Task to complete = The answer should be the records below, word for word, with every image left out.

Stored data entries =
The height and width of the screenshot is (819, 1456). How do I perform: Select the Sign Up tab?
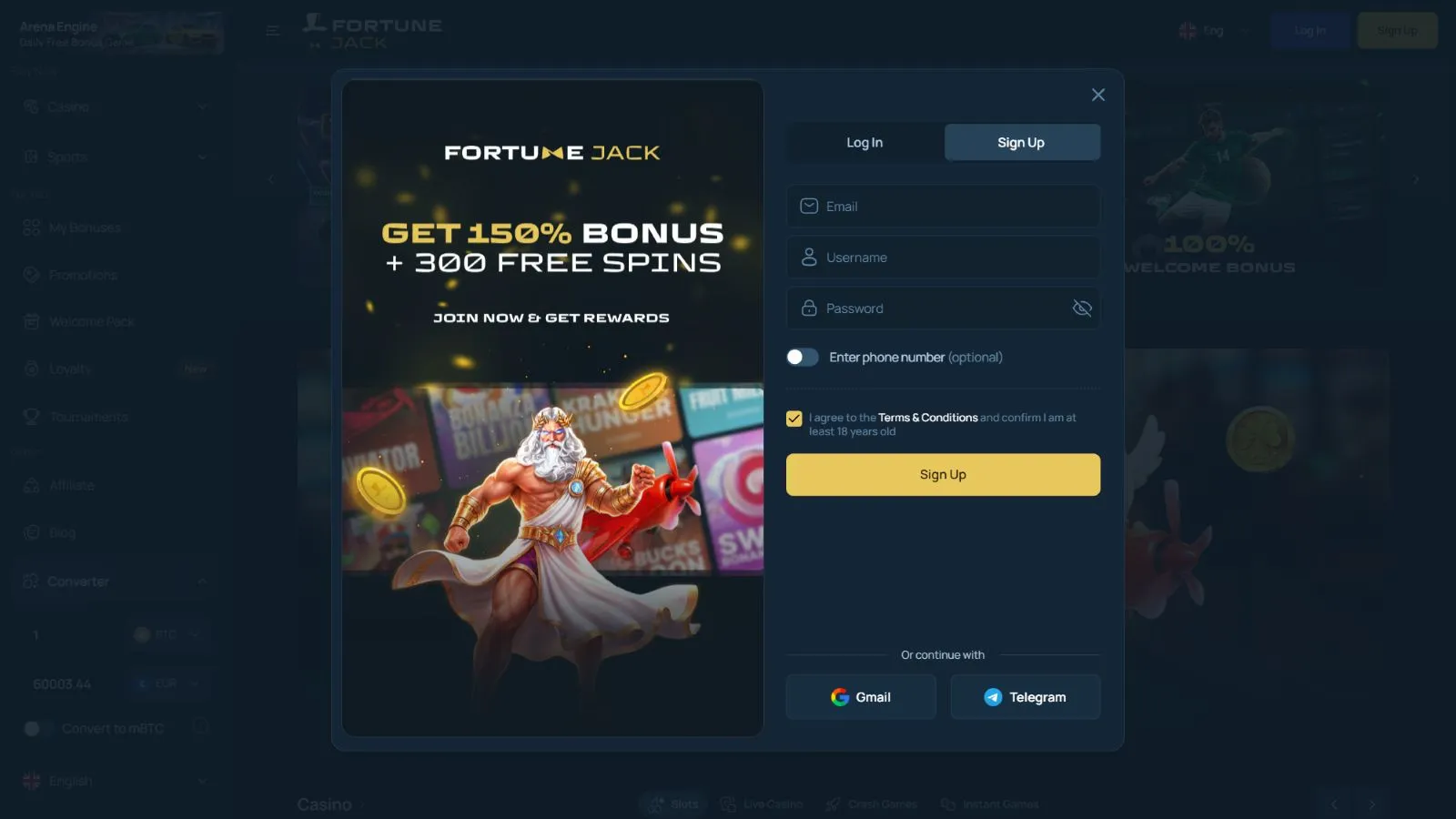click(x=1022, y=143)
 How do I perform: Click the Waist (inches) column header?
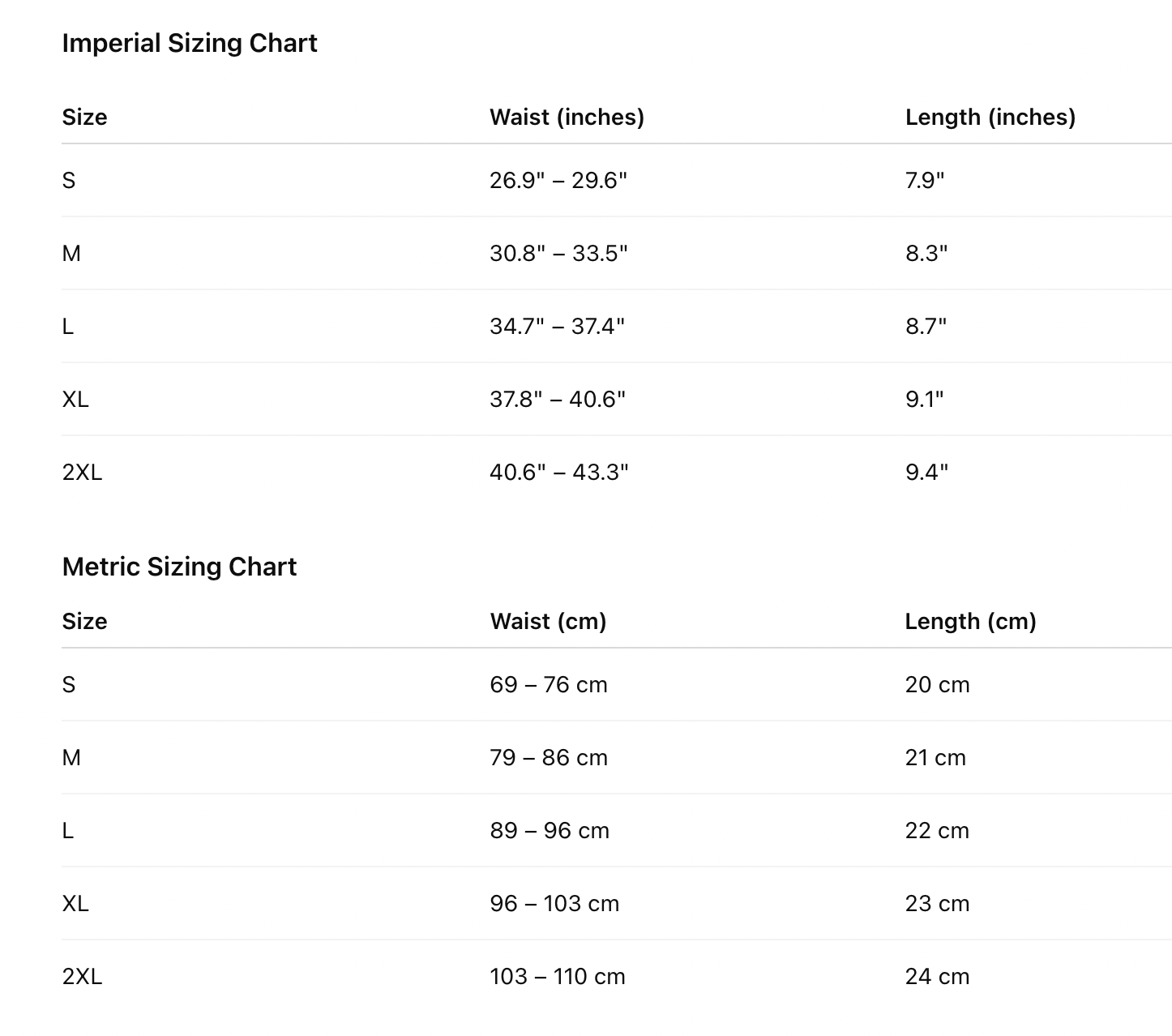pyautogui.click(x=567, y=117)
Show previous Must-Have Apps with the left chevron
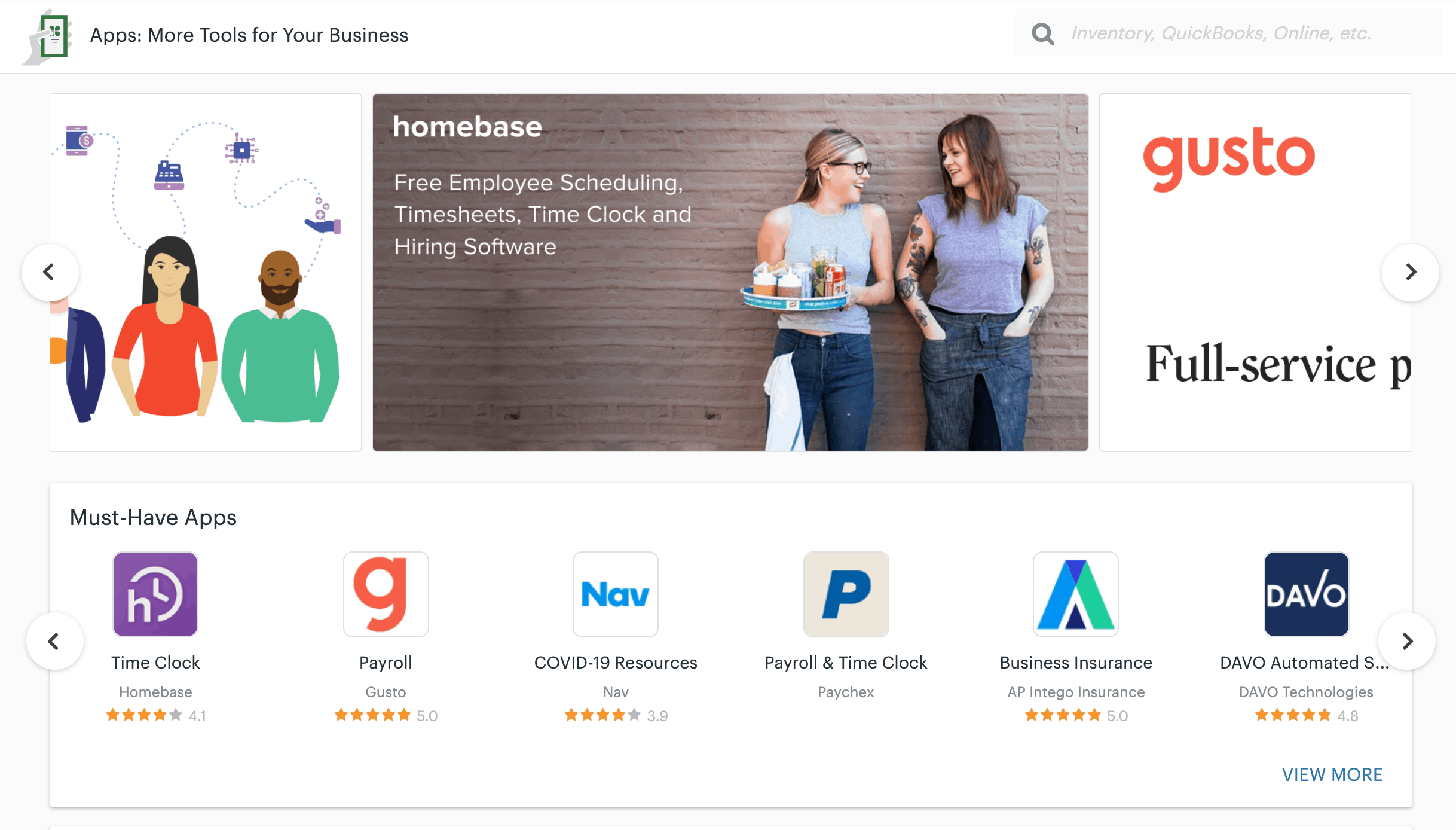 coord(54,641)
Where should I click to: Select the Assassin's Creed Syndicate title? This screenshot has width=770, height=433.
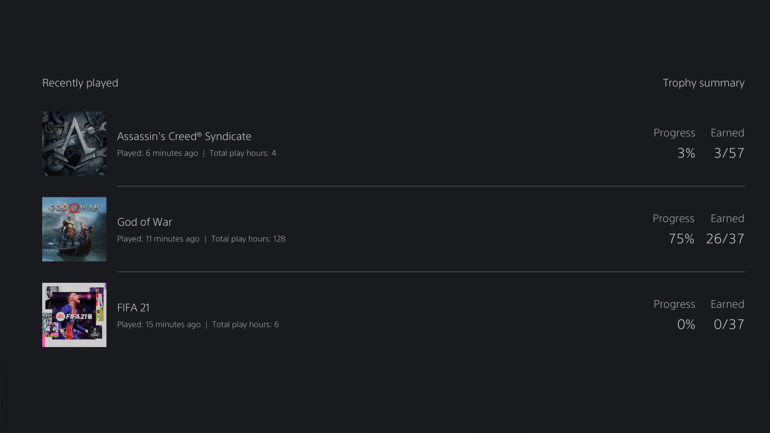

Finished exercise =
The height and width of the screenshot is (819, 1456). How do I perform: Select the Sign Up tab?
click(x=1022, y=143)
 How do I perform: Click the Waist (inches) column header?
pyautogui.click(x=567, y=117)
Show previous Must-Have Apps with the left chevron
 coord(54,641)
Where should I click to: Select the Assassin's Creed Syndicate title? This screenshot has width=770, height=433.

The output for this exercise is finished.